What about Variance Motions? A fatal variance exists when the evidence at trial differs from a material (or essential) element as alleged in the indictment. See, e.g., State v. Pickens, 346 N.C. 628 (1997). This is another ground for a motion to dismiss at the close of the State’s evidence or before verdict. Conceptually, it is a sufficiency motion—with a fatal variance, the evidence wasn’t sufficient to support the allegations in the indictment. Golder doesn’t address variance arguments, but other cases hold that a variance argument will be waived on appeal if not specifically raised at trial, even if the defense moved to dismiss for insufficiency. See, e.g., State v. Hooks, 243 N.C. App. 435 (2015), disc. review denied, cert. denied, 368 N.C. 605 (2015) (declining to review variance argument raised on appeal for the first time when defendant argued sufficiency of the evidence at trial). Until we have clear authority to the contrary, defenders should make a specific motion to dismiss for a fatal variance in addition to a sufficiency motion to preserve any potential variance issue for appeal. For recommended language, see 2 North Carolina Defender Manual § 30.3D, Procedural Requirements, at p. 7 (Nov. 2018).

If you have thoughts or questions about Golder, post a comment below and let us know.

2 thoughts on “Preserving Motions to Dismiss for Insufficient Evidence”

  1. This question concerns only a Motion to Dismiss regarding Variance. The question is this, do you feel it is appropriate to make the above recommended variance motion even if the defense attorney does not “see” that there is such variance?

    It appears to me it would be appropriate to do so for preservation purposes, similar to sufficiency of the evidence. I recall on at least one occasion losing a jury trial and being pleasantly surprised that the COA reversed the conviction based on my pro forma Motion to Dismiss for Insufficiency of the Evidence.

    But should a defense attorney make a motion to dismiss for variance when they don’t themselves see the variance? Would such a motion be frivolous and sanctionable?
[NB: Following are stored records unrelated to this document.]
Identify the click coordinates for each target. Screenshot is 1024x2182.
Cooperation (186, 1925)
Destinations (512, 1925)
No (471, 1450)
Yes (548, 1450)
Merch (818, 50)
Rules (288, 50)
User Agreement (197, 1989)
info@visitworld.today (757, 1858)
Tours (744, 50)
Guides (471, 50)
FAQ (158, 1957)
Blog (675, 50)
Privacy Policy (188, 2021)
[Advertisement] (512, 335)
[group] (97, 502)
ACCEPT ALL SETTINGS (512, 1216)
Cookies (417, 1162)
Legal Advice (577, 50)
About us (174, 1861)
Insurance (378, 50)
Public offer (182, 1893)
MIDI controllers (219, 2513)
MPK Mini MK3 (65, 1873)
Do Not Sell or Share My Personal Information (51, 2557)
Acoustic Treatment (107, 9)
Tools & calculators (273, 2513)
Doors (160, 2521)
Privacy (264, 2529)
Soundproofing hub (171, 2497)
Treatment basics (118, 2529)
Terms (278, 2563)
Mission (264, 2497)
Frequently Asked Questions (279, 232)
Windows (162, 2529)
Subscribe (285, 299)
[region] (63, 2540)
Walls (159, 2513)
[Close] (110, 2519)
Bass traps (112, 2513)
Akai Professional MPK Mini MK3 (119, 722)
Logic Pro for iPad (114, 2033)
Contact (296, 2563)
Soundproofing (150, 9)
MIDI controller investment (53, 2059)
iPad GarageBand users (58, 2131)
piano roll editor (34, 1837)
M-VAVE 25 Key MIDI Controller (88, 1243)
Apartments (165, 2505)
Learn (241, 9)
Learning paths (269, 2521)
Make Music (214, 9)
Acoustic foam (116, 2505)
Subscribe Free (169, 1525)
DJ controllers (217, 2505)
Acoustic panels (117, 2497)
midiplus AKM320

    • Hi Richard, great question. I think it’s exactly like a sufficiency motion. An attorney may not realize there are grounds for either the sufficiency or variance motion to be granted, but they must still be made for preservation purposes. I don’t see it as frivolous or sanctionable to ensure that all potential grounds are preserved for appellate review. In my view, defense attorney must err on the side of preservation as a matter of best practice and effective assistance of counsel. The comments to Rule 3.1 of the Rules of Professional Conduct seems to cover this situation — defense counsel has an obligation to “use legal procedure to the client’s fullest benefit” without abusing the legal process. The motion in your scenario is not made for an improper or frivolous purpose (like to delay the case unnecessarily, for instance), but rather to ensure that the record is protected as fully as possible on appeal for your client in the event of a conviction. To me, that falls well within the zealous advocacy in criminal cases required by the Rules and the Constitution. If you’re acting in good-faith to preserve all issues, I think that is a sufficient good-faith basis for the motion, in other words.